AI-Driven Carbon Monitoring: Transformer-Based Reconstruction of Atmospheric CO2 in Canadian Poultry Regions
This enables more precise carbon monitoring for agricultural emissions, particularly in poultry farming, supporting policy and mitigation efforts, though it is incremental as it adapts existing transformer methods to a specific domain.
The paper tackles the problem of accurately mapping atmospheric CO2 concentrations over agricultural landscapes by developing a transformer-based framework (ST-ViWT) that reconstructs continuous CO2 fields from sparse satellite data, achieving R2 = 0.984 and RMSE = 0.468 ppm with 92.3% of predictions within +/-1 ppm error. It applies this to Canadian poultry regions, finding a moderate correlation (r = 0.43) between facility density and CO2 levels and revealing seasonal patterns.

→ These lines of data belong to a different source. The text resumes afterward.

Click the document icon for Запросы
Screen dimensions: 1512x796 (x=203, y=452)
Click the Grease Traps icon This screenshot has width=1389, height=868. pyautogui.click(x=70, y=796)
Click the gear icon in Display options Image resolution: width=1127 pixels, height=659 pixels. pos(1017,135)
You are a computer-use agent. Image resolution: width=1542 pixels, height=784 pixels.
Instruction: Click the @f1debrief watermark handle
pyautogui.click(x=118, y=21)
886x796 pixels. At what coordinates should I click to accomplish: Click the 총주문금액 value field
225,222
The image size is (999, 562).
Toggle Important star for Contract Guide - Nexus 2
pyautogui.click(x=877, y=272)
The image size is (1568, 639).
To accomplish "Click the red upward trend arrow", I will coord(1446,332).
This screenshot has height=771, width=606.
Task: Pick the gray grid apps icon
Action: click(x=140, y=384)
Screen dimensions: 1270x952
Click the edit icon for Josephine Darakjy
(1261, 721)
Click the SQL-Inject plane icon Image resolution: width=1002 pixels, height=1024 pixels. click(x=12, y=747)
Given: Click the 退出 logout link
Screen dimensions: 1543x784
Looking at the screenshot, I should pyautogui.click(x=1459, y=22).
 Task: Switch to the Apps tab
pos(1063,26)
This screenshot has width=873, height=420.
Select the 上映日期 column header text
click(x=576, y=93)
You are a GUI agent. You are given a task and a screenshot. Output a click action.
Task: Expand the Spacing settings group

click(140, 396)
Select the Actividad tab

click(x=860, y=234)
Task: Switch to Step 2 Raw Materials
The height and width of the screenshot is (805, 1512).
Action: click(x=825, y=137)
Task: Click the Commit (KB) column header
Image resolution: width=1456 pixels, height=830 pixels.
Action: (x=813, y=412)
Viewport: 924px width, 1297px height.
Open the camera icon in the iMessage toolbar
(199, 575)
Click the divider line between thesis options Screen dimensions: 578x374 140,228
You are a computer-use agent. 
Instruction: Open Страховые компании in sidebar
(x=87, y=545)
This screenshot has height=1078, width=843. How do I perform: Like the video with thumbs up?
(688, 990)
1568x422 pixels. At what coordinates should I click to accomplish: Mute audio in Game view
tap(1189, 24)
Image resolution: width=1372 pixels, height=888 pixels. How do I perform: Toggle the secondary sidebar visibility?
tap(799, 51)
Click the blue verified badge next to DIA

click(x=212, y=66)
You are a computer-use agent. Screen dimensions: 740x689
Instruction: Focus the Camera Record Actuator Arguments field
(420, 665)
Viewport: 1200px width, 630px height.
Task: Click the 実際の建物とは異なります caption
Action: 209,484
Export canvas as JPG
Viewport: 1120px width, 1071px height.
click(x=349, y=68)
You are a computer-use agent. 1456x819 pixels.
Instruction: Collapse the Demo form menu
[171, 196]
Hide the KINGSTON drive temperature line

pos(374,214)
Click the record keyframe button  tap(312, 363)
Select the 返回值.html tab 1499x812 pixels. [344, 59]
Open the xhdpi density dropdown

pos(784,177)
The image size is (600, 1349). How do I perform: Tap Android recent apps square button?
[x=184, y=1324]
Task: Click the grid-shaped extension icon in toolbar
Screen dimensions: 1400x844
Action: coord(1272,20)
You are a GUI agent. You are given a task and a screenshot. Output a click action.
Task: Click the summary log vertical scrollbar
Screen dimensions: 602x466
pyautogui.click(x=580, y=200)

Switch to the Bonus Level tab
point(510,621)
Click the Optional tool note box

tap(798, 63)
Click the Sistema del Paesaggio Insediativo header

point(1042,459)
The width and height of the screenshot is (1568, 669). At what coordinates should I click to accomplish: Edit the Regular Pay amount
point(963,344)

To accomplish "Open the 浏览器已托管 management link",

Accurate mapping of column-averaged CO2 (XCO2) over agricultural landscapes is essential for guiding emission mitigation strategies. We present a Spatiotemporal Vision Transformer with Wavelets (ST-ViWT) framework that reconstructs continuous, uncertainty-quantified XCO2 fields from OCO-2 across southern Canada, emphasizing poultry-intensive regions. The model fuses wavelet time-frequency representations with transformer attention over meteorology, vegetation indices, topography, and land cover. On 2024 OCO-2 data, ST-ViWT attains R2 = 0.984 and RMSE = 0.468 ppm; 92.3 percent of gap-filled predictions lie within +/-1 ppm. Independent validation with TCCON shows robust generalization (bias = -0.14 ppm; r = 0.928), including faithful reproduction of the late-summer drawdown. Spatial analysis across 14 poultry regions reveals a moderate positive association between facility density and XCO2 (r = 0.43); high-density areas exhibit larger seasonal amplitudes (9.57 ppm) and enhanced summer variability. Compared with conventional interpolation and standard machine-learning baselines, ST-ViWT yields seamless 0.25 degree CO2 surfaces with explicit uncertainties, enabling year-round coverage despite sparse observations. The approach supports integration of satellite constraints with national inventories and precision livestock platforms to benchmark emissions, refine region-specific factors, and verify interventions. Importantly, transformer-based Earth observation enables scalable, transparent, spatially explicit carbon accounting, hotspot prioritization, and policy-relevant mitigation assessment.